In [None]:
# 🔧 Setup: Run this cell first!
# Check GPU availability and install dependencies

import torch
import sys

# Check GPU
if torch.cuda.is_available():
    device = torch.device('cuda')
    print(f"✅ GPU available: {torch.cuda.get_device_name(0)}")
    print(f"   Memory: {torch.cuda.get_device_properties(0).total_memory / 1e9:.1f} GB")
else:
    device = torch.device('cpu')
    print("⚠️ No GPU detected. Some cells may run slowly.")
    print("   Go to Runtime → Change runtime type → GPU")

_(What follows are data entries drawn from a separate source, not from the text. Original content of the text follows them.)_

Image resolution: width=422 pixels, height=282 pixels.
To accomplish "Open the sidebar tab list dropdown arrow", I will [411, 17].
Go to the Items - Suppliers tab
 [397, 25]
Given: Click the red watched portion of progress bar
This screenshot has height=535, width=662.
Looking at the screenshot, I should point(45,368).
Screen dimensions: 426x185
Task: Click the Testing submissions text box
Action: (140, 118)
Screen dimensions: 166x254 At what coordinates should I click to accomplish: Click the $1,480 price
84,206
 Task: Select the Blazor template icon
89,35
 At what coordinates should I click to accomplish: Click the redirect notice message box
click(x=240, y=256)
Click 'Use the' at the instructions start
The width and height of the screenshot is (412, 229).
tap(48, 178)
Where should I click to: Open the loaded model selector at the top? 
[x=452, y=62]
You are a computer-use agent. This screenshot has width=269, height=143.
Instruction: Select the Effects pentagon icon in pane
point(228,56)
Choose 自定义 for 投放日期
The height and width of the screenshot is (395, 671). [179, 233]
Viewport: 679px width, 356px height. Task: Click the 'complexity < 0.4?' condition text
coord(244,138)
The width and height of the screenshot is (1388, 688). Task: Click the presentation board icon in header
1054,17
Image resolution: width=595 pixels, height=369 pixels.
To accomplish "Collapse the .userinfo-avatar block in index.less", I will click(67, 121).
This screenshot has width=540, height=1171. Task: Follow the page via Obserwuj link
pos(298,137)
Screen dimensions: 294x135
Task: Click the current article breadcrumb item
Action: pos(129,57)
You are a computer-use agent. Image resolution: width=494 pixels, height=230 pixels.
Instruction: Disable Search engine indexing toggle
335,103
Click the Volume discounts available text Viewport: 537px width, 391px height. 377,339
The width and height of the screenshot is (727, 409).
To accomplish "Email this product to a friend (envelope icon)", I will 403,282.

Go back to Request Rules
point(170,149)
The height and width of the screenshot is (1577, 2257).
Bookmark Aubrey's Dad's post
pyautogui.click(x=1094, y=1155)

print(f"\n📦 Python {sys.version.split()[0]}")
print(f"🔥 PyTorch {torch.__version__}")

# Set random seeds for reproducibility
import random
import numpy as np

SEED = 42
random.seed(SEED)
np.random.seed(SEED)
torch.manual_seed(SEED)
if torch.cuda.is_available():
    torch.cuda.manual_seed_all(SEED)

print(f"🎲 Random seed set to {SEED}")

%matplotlib inline

# Learning Rate Scheduling and Gradient Clipping -- Vizuara

> **What you will build:** A warmup + cosine decay learning rate scheduler and max-norm gradient clipping from scratch, then watch them stabilize training in real time.

## 1. Why Does This Matter?

Even with Adam, two things can go catastrophically wrong during training:

1. **Learning rate too high at the start:** Random initial weights produce unreliable gradients. A large learning rate amplifies this noise, and the loss can explode to infinity in the first few steps -- a death spiral you cannot recover from.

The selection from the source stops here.